5. Mendapatkan sesuatu yang mereka inginkan.
 Nak, Kenapa Sih Kamu Bohong?/ Foto: Ilustrasi/thinkstock |
Saat mendapati anak berbohong, sebaiknya jangan lantas memarahi anak secara membabi buta, Bun. Tapi kita perlu memberi penekanan bahwa kita tidak suka dengan perilaku bohong yang dilakukan anak. Tentu harapannya anak tidak akan kembali melakukan hal yang sama.
Parenting couch, Miriam Mason Martineau, menuturkan pada anak usia 6-7 tahun, mereka perlu paham bahwa kebebasan yang didapat beriring dengan tanggung jawab.
"Biarkan anak-anak yang sedang tumbuh tahu bahwa ketika mereka, misalnya, menyalahgunakan kebebasan berbicara mereka, misalnya dengan menyesatkan atau menyakiti orang lain, ada konsekuensi alami di mana mereka menjadi kurang dapat dipercaya. Di masa depan situasi ini benar-benar bisa berdampak pada mereka," papar Miriam dikutip dari Huffington Post.
Perlu juga nih kita mendiskusikan dengan anak bagaimana sih agar menjadi anak yang baik. Terutama lagi, bagaimana agar mereka bisa mendapatkan kembali kepercayaan dari kita.
Ajarkan Terus Nilai KebenaranKita sebagai orang tua tentu menanamkan nilai yang baik pada anak. Nilai tentang kebenaran pun pasti kita terapkan. Tapi anak juga manusia biasa ya, Bun, ada kalanya dirinya khilaf.
Meski kita mendapati anak berbohong dan kemudian mereka mengakuinya, kita perlu terus menanamkan nilai kebenaran ini. Kata-kata yang kita ucapkan itu berarti bagi orang lain. Dari kata-kata kitalah orang akan percaya atau memutuskan tidak lagi percaya. Nah, anak perlu paham hal ini.
 Nak, Kenapa Sih Kamu Bohong?/ Foto: Ilustrasi/thinkstock |
Miriam juga menganjurkan kita untuk memberi tahu anak bahwa kita mengandalkan mereka untuk selalu mengatakan yang sebenarnya alias berkata jujur.

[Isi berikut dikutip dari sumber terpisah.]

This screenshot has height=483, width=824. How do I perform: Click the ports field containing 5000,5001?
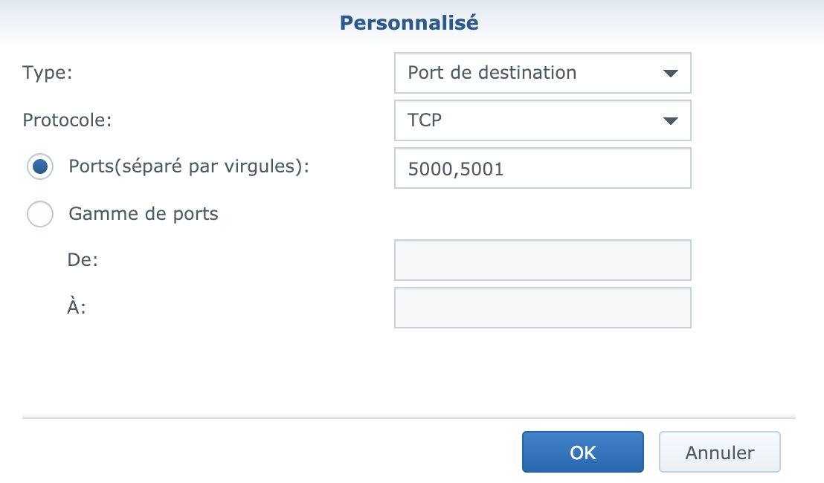pyautogui.click(x=542, y=169)

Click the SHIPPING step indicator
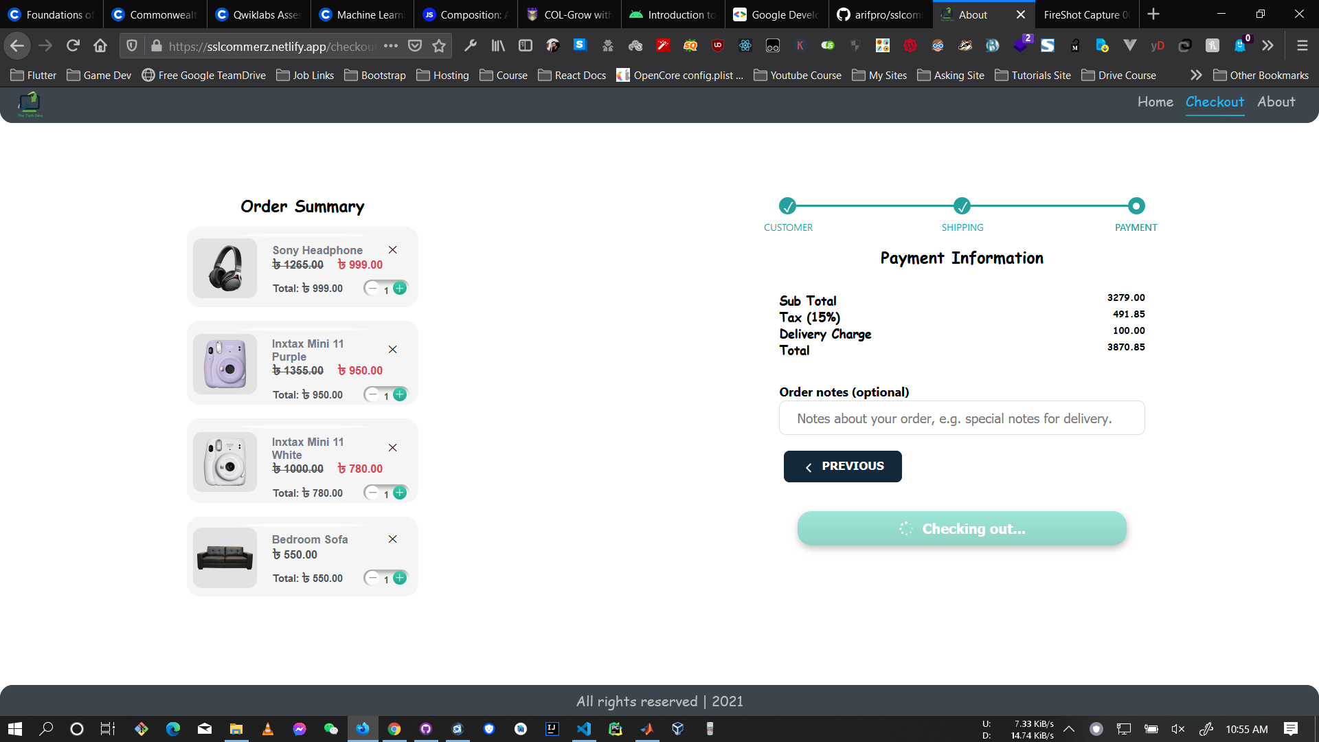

Membangun kepercayaan itu sulit, tapi begitu tahu dikhianati dengan kebohongan, telanjur ada hal yang begitu sakit dan rasanya sulit untuk 100 persen percaya lagi.
"Membangun kepercayaan di antara orang tua dan anak itu butuh dua belah pihak. Minta maaflah setiap kali melenceng dari integritas untuk memberikan contoh," imbuh Miriam.